US retail sales fell for the first time in seven months in September, raising fears that a slowdown in the American manufacturing sector could be starting to bleed into the consumer side of the economy.
The Commerce Department said yesterday retail sales dropped 0,3 percent last month as households slashed spending on building materials, online purchases and especially automobiles. The decline was the first since February.
Data for August was revised up to show retail sales gaining 0.6percent instead of 0,4 percent as previously reported. Economists polled by Reuters had forecast retail sales would climb 0,3 percent in September. Compared to September last year, retail sales increased by 4,1 percent.
“While this is by no means conclusive evidence that the consumer is wavering (after all, the upward revisions reduce the impact of September’s declines), it nonetheless reinforces our ongoing concern that a spending retrenchment will ultimately trigger a more durable slowdown,” wrote Ian Lyngen, head of rates research at BMO Capital Markets.
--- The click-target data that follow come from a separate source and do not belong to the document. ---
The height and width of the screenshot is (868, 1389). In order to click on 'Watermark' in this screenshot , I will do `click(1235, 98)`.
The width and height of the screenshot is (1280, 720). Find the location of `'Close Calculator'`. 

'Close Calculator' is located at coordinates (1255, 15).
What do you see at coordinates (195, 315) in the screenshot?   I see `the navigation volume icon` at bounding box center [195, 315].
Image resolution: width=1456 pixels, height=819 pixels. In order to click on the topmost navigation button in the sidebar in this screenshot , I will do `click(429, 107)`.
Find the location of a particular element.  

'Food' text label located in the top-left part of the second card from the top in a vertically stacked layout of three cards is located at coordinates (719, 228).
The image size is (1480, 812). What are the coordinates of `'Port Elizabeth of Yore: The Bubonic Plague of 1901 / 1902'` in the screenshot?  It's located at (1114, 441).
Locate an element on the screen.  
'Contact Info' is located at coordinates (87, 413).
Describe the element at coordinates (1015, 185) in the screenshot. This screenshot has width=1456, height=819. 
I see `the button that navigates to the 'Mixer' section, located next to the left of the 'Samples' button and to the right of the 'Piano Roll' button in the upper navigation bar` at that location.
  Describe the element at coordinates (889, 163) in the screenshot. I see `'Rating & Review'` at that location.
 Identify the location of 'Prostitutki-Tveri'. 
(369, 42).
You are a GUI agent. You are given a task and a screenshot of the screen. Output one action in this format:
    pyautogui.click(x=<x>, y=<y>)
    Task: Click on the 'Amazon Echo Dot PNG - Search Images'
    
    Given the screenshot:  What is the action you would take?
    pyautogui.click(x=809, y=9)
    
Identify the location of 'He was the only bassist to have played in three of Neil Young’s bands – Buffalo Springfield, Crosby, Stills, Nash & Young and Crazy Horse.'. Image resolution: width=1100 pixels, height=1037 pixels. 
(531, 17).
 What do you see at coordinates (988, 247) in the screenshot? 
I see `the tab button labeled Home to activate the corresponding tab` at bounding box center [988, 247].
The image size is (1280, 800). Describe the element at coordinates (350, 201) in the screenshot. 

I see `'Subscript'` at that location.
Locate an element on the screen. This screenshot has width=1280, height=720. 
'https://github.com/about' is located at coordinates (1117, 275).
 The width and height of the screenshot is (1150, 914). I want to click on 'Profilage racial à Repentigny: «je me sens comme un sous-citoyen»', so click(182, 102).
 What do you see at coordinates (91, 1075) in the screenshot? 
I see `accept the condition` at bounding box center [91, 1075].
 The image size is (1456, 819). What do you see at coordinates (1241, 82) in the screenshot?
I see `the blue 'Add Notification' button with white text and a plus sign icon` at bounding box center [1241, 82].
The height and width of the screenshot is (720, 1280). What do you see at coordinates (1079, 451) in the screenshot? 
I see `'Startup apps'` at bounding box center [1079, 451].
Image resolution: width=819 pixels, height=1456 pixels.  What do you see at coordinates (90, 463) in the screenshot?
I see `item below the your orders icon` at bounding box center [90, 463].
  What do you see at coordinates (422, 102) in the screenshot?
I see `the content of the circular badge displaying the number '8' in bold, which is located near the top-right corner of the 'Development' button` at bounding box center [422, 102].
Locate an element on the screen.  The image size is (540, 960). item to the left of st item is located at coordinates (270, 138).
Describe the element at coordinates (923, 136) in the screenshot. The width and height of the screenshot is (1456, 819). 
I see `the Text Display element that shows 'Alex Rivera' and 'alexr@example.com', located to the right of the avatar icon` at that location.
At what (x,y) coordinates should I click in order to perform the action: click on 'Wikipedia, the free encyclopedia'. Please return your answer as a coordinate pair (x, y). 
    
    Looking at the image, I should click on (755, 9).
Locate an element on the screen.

Auto sales fell 0,9percent in September, the most in eight months, after accelerating 1,9 percent in August. Receipts at service stations fell 0,7 percent, likely reflecting cheaper gasoline.
Excluding automobiles, gasoline, building materials and food services, retail sales were little changed in September after climbing 0,3 percent in August. The so-called core figure corresponds more closely to the consumer spending component of US economic activity. — CNBC.